自分の場合は 6月、7月に何かしら それなりの小事件や取り込みが多い。
去年は店の大掛かりな修繕工事やら テナントさんの契約違反営業発覚に
より 管理会社を巻き込んで 裁判沙汰でもめた。
水漏れは、香取やの店の天井に大きなシミマークを作り、
ぽたぽたと水漏れとなって床を濡らしていた。
天井をはがし原 因を探ることは難しく、店の設計当時の大工さんを
探し当てて、当時、建設現場を知る人達が、推理しながらその2ミリほどの
亀裂箇所を探り当て 水漏れは抑えられた。
管理会社とはテナント問題がきっかけで双方信用を失い、その管理会社と
ご縁を切ることになった。
さて、
今年は母の介護の問題だった。
これまで、介護関係に携わっている方達以外にも 筆者のささやかな介護体験を
発表させていただくと、興味や反応が解析数値として現れ 介護が一般の生活に
密着した問題であることが感じられた。
個人的な話とはいえ、いずれ、若い読者の方達にも ご自身や家族の
身近な問題として 介護問題は避けて通れないと思うので、何かのご参考になれば
と 主観的 個別的見解になるのを承知しながら、投稿させていただいてきた。
この夏、7月に入り 母も私も熱中症に似た症状が出た。
母は 夜中(よなか)じゅう 起きて動き回っているので冷房の部屋には落ち着いて
いることがない。
めまいがする、部屋が回っている、トイレも一人で行けない、手を貸して・・・
私も一晩中 神経を逆立てて、母の動向を体全体で感じ取り、咄嗟に何度も 起きては母に手を
差し伸べたり、トイレに同行したりしているうちに、昼間 吐き気やめまいが起こるように
なった。
思えば、母が肋骨をおり、2月に救急病院へ搬送、3月には大腿骨を骨折して手術。
退院後、さらに、母の認知症状に拍車がかかったのだが、身体的には、体の順気は
整っているので、回復もはやく、血圧の上昇も安定していた。
そのために、”デーケア―”には 骨折以前に通っていた施設に、通うことができた。
3階の階段も ゆっくりだが 難なくのぼり下がりできたからだ。
精神的にも、母と毎朝 灯明をあげ、仏様に向かい、一日の挨拶と般若心経を読む
毎日。 夜の得たいの知れない活動以外は穏やかに、”有難う”も連発して口からでる
常套句になった。
夕食をおいしくいただけば、”有難う。こんなにホットして家で過ごせるのはありがたい”
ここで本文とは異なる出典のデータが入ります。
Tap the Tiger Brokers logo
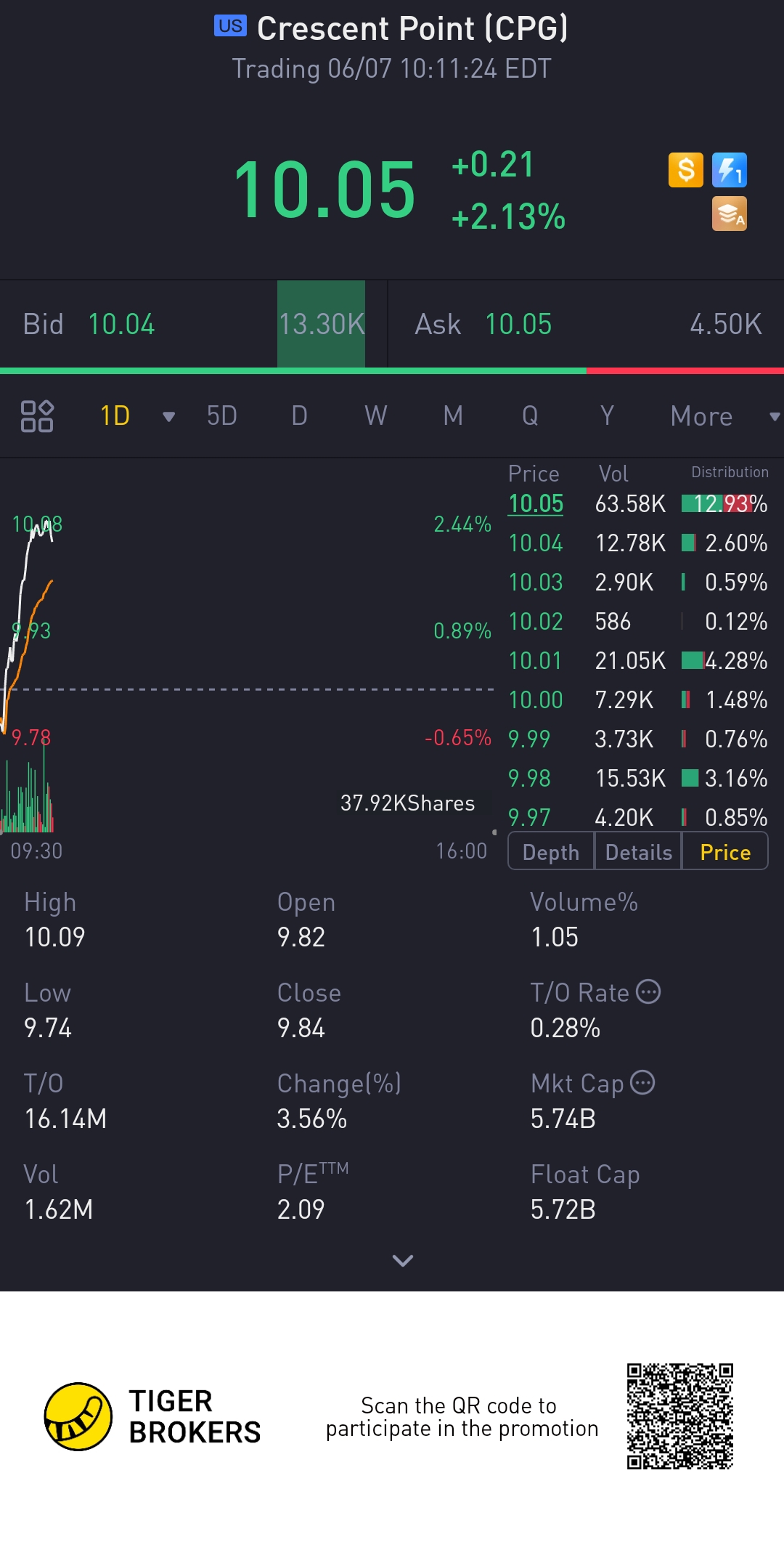 (78, 1416)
涼しい風が窓からはいれば ”有り難い。こんないい風が吹いて。”
ベランダには たくさん 花木のポットを置いた。
朝顔の大輪の紫が毎朝、母の枕元から見える窓辺に咲いた。
”きれいだねえ。有り難いねええ”
認知独特の症状は、夜11時過ぎごろからでていた。
センモウと種分けされる認知症の特徴として 血栓ができたり軽い
脳梗塞のために 脳神経に影響があるためか、数分前のことも記憶がなく、
夜はふらふらと ほとんど体を動かしていないと不安にかられるようだ。
トイレも10分間隔になる。
睡眠時間は 母も私も、平均 2~3時間、中にはほとんど体を
休められ無い夜もあった。
幸い 昼間 体が重いときは 数時間昼寝ができた。
母も デーケア施設でうとうとしていたようだ。
母は変わっていった。 同時に、私自身が変わっていった。
母がどんな暴言を吐いても、これは ”母の言葉ではない”と確信が持てたので
以前のように振り回されることが少なくなった。
何より、そうした 人格が変わる母への恐怖心が無くなった。
3月には妹の部屋に鍵をかけて寝ていた私。
7月には母のすぐ横で 安楽椅子に寝ていた。 狭かったが、飛行機のビジネスクラスの席だ
と思えば、体を横たえなくても 何とか うとうとできた。
いつでも突発的に起き上がることができるように 床には眠らなかった。
こうして毎日が過ぎていくのは ある意味私にとって楽しいことでもあった。
ただし、体は悲鳴を上げ始めていた。
心臓は不整脈が起き、血圧が160になっていたり、幾人かの知り合いから
”一回り小さくなりましたね” という正直な意見をもらった。
辛辣に ”私の知っている貴方は元気なお姉さんのようなイメージだったが
ねえ が ばあ に代わってしまったようで、一見したとき、わからなかった”
と言う人がいたほどだったから、 自分が思うほど体はやはり、”大丈夫”では
なかったのかもしれない。
’認知症の人がいると誰か家族に必ず病人が出ます”とグループホームのホーム長は
私に 何度か箴言してくれ それを思い出した。
これは十分睡眠をとるほかない。 そのために、
”母を 一週間に一度で良いから、夜間、預かってもらえる場所を探してほしい”と
所謂、母のショートステーができる場所を ケアマネさんに探してくれるよう
頼んだのは、6月下旬だった。
その可能性を探ってくれたが ”11月まではどこも一杯だそうで。。。”と言われがっかりした。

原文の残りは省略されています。